Alors on fait quoi? L’industrie française attend des réponses, et vite. Ce n’est plus l’Europe qui fait le calendrier, mais le cheminement législatif du budget 2023. Les amendements doivent être déposés la semaine prochaine. Il en a été question lundi soir, à l’Élysée, autour du chef de l’État. L’occasion d’une grande explication intergouvernementale après l’annonce, dimanche soir sur TF1, par Élisabeth Borne d’une rallonge de quinze jours de la ristourne sur les carburants. Bruno Le Maire n’a pas apprécié cette rallonge de 440 millions d’euros à la charge de l’État.

Et pour les entreprises? On fait pareil? On sort encore le chéquier? Le ministre de l’Économie campe sur sa volonté de cibler les aides sur les entreprises qui en ont le plus besoin: celles pour lesquelles l’énergie est un poste de coût significatif, qui sont exposées à la concurrence internationale, et qui n’arrivent pas à passer le surcoût sur les prix facturés à leurs clients. La plupart des grandes entreprises sont couvertes pour l’année 2023, les plus petites, dans le secteur des services, font passer des hausses de prix. Vu de Bercy, la situation ne justifie pas de créer un bouclier de plus.

Mais les fédérations patronales alertent contre le risque d’un tsunami de faillites et d’un effondrement systémique de l’industrie. Et réclament un plafonnement des prix de l’énergie. Une partie du gouvernement embraie. Le ministère de la Transition énergétique appuie l’attribution de la recette prélevée sur les rentes inframarginales des énergéticiens à la création d’un volume d’électricité subventionnée. Une sorte «d’Arenh bis», dit un proche du dossier.

Le débat n’est pas technique. Il porte sur le partage de la facture de la crise énergétique, évaluée au total à 75 milliards d’euros, soit 3 points de PIB. À ce stade, l’État en prend en charge 55 %, les ménages 5 % et les entreprises 40 %. Un bouclier tarifaire pour toutes les entreprises déplacerait le curseur vers un autre quoi qu’il en coûte…

La crise d’aujourd’hui ne doit pas conduire à créer une boucle indissociable entre les finances publiques et la facture énergétique

Dans le JDD, Laurent Wauquiez a appelé Emmanuel Macron à faire pour l’industrie ce que «Nicolas Sarkozy avait fait en 2008 pour les banques», et à mettre en place un bouclier tarifaire immédiat. La crise énergétique est cependant différente de celle de 2008. Contrairement aux aides d’État (crédit et capital) apportées aux banques à l’époque, il n’y a cette fois aucune possibilité d’être remboursé un jour.
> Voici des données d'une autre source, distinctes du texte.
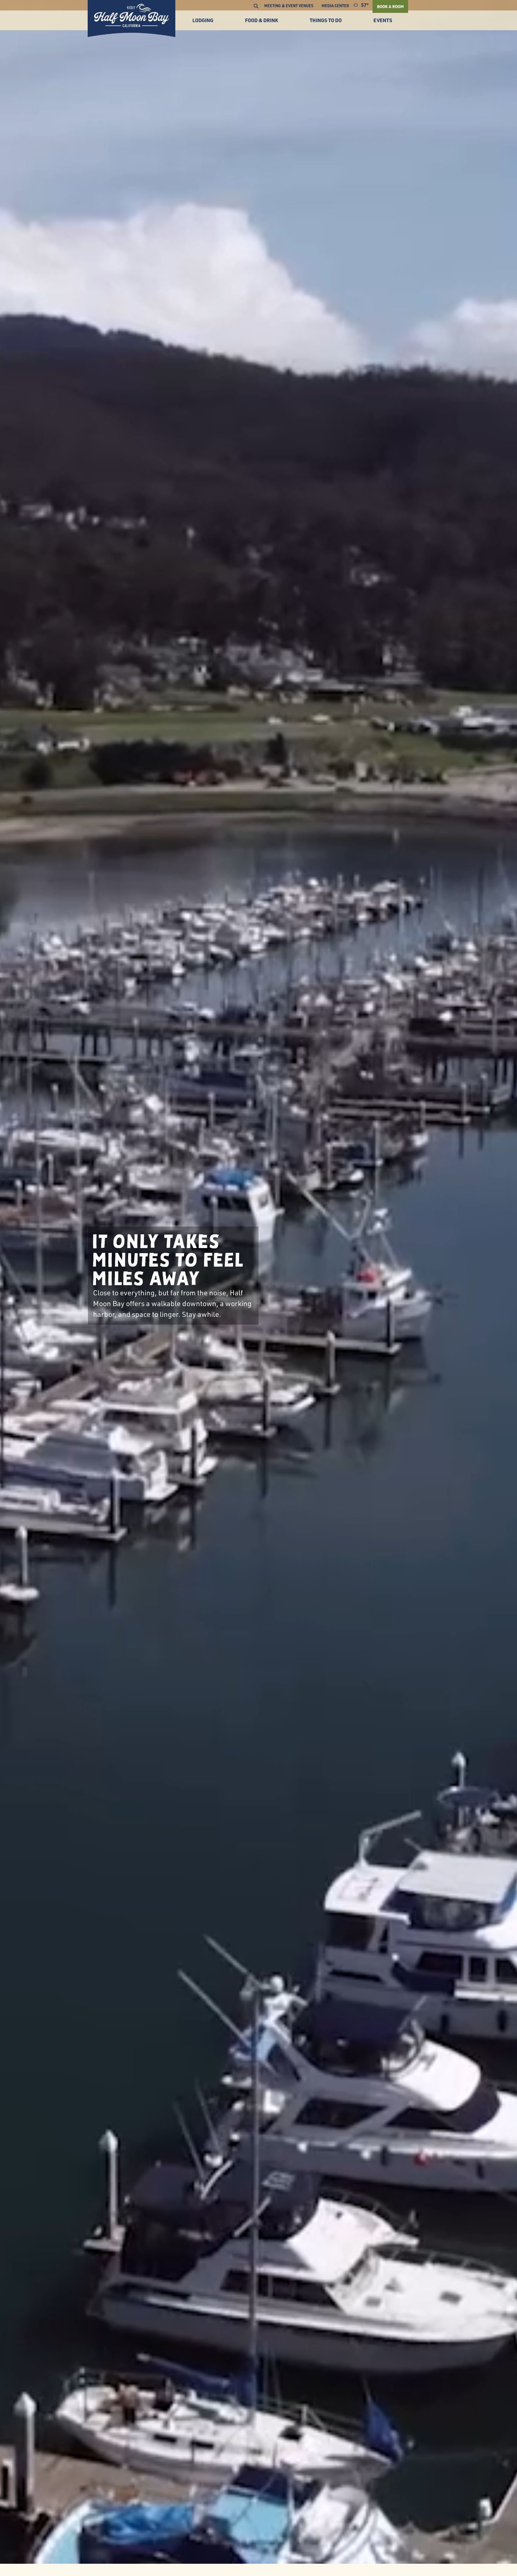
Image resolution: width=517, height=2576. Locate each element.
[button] (256, 6)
Combien coûterait un bouclier? Entre 13 et 25 milliards d’euros, aides aux collectivités comprises, selon les estimations de Bercy.

L’évolution des cours est impossible à prévoir. La dégringolade récente des prix du gaz n’est peut-être que le prélude à une nouvelle tempête. Quelle que soit la solution retenue, il y a une limite à ne pas franchir: le budget de l’État ne doit pas être exposé de façon illimitée à l’évolution des prix de l’énergie. Outre-Manche, Liz Truss avait commis – entre autres! – cette erreur en annonçant un plafonnement des prix pendant deux ans. La période a été ramenée lundi à six mois seulement. Un État ne peut pas, comme on dit dans les salles de marché, garder un risque ouvert. Surtout quand il est en position fragile sur les marchés de la dette. Le parallèle avec la crise de 2008, qui a dégénéré en crise souveraine, est de ce point de vue pertinent. Les marchés avaient paniqué face à l’apparition d’une boucle liant risque bancaire et risque souverain. La crise d’aujourd’hui ne doit pas conduire à créer une boucle indissociable entre les finances publiques et la facture énergétique.